Architects built today’s computer designs around the idea that storage is slow and persistent, while memory is fast and volatile. However, as we’ve already seen with Intel and Micron’s 3D XPoint technology, new storage technologies are starting to appear that can work as both high-performance storage and non-volatile memory. That means previous architectural assumptions that have worked in the past are no longer optimal for future use-cases.
"The increased computing demands of artificial intelligence, machine learning, advanced analytics and other Cognitive Era workloads requires greater hardware performance and innovation," said Brad McCredie, Fellow and Vice President of POWER Development at IBM."This increased demand, combined with the reduction in benefit from Moore's Law, calls for a new set of open standards. The combination of system-level acceleration via CAPI technology and now datacenter rack-level acceleration with Gen-Z can enable the industry to deliver much-desired breakthroughs in data center technology," he noted.
Why A New Bus Is Needed
According to the Gen-Z consortium, per-core memory bandwidth is declining while per-core memory capacity is flat. The number of cores in data centers continues to grow at a fast pace, and memory and bandwidth can barely keep up.
Data is also on an explosive growth path due to the rise of the “Internet of Things,” and the hardware resources limit how fast and accurately the data can be analyzed if they can't keep up.
"As the industry moves toward the 3rd platform new open innovations are required to enable infrastructure support of massive data, billions of IoT devices, and cloud native applications," said John Roese, CTO of the Infrastructure Solutions Group at Dell EMC. "Taking advantage of new storage class memories and enabling composability in a memory-centric way will be critical as the control plane shifts toward in-memory computing. Gen-Z is an open industry standard that enables these innovations. Dell EMC is excited to be part of the Consortium that is developing this groundbreaking open industry standard," he added.

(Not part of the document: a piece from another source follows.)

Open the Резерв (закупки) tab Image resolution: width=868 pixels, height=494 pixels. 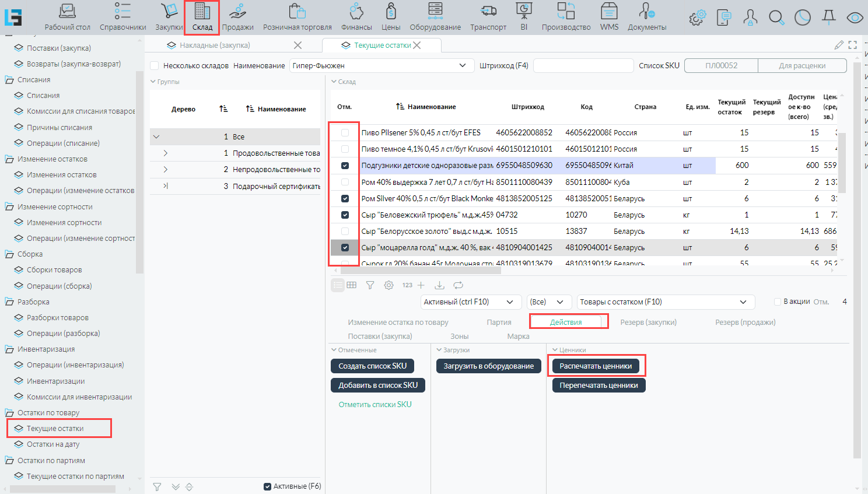(648, 322)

The consortium believes that an open architecture for a next-generation interconnect technology is necessary as memory tiers become increasingly more important. Rack-scale composability also requires a high-bandwidth, low-latency memory fabric. The Gen-Z protocol also promises to work with existing operating systems without changes, which should help increase adoption.

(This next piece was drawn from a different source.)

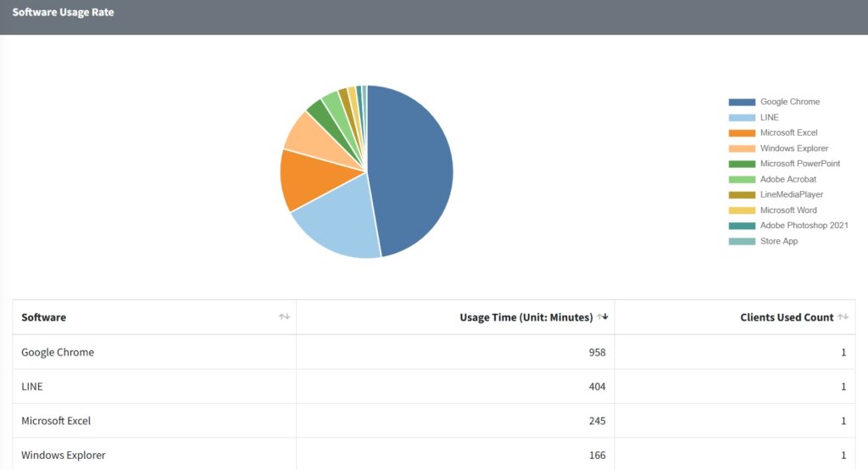
Task: Click the Windows Explorer table row
Action: pyautogui.click(x=434, y=455)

Memory/Storage Evolution In Systems
The consortium sees memory tiers evolving from being represented mainly by just a reasonable amount of RAM and a high amount of SSD/HDD storage to using little RAM in combination with faster on-package memory (OPM) and a small amount of SSD/HDD storage. “Storage class memory” (SCM) would represent the bulk of storage/memory.
The Gen-Z fabric protocol will be “memory-semantic,” which means it will handle all communications as memory operations, such as the load/store, put/get, and atomic operations normally used by the CPU.

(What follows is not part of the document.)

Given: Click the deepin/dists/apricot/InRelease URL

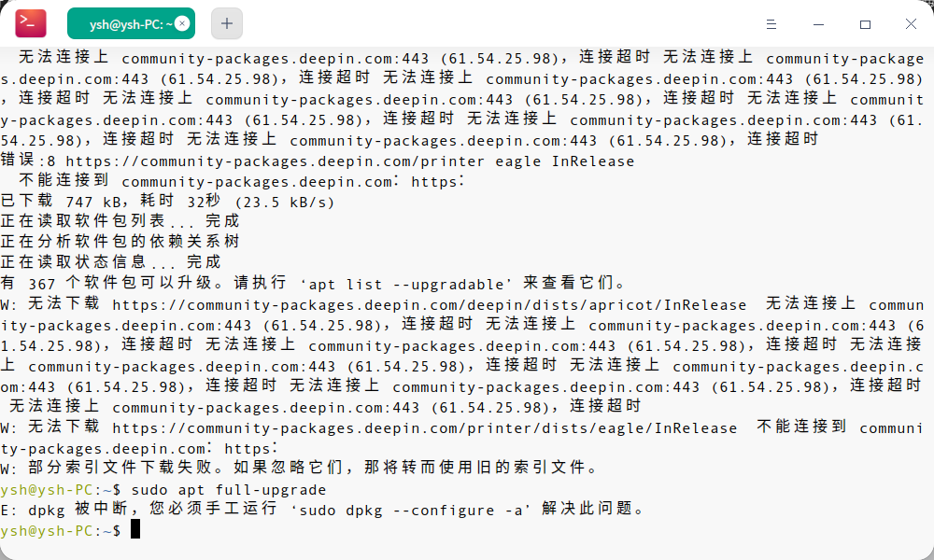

Memory semantics are optimal at sub-microsecond latencies from CPU load command to register store, unlike storage access that is block-based, uses interrupts, and is managed by complex software stacks.
Gen-Z Fabric Benefits
The Gen-Z consortium designed the fabric protocol to offer three main benefits.
The Gen-Z protocol has high-performance with support for hundreds of GB/s bandwidth and low sub-100ns latency. It also supports simple read/write memory-semantic operations.
2. Advanced Workloads And Technologies
The new fabric protocol allows real-time analytics, enables data centric and hybrid computing, supports scalable memory pools for in-memory applications, and it can abstract the media interface from the SoC to unlock new media innovation.
The new protocol promises secure end-to-end connectivity from one node to another, even at rack scale. The protocol has high software compatibility as it won’t require OS changes, and users can implement the technology economically.
The Gen-Z protocol doesn’t have a release date yet, but the consortium said it would be available free of charge for everyone.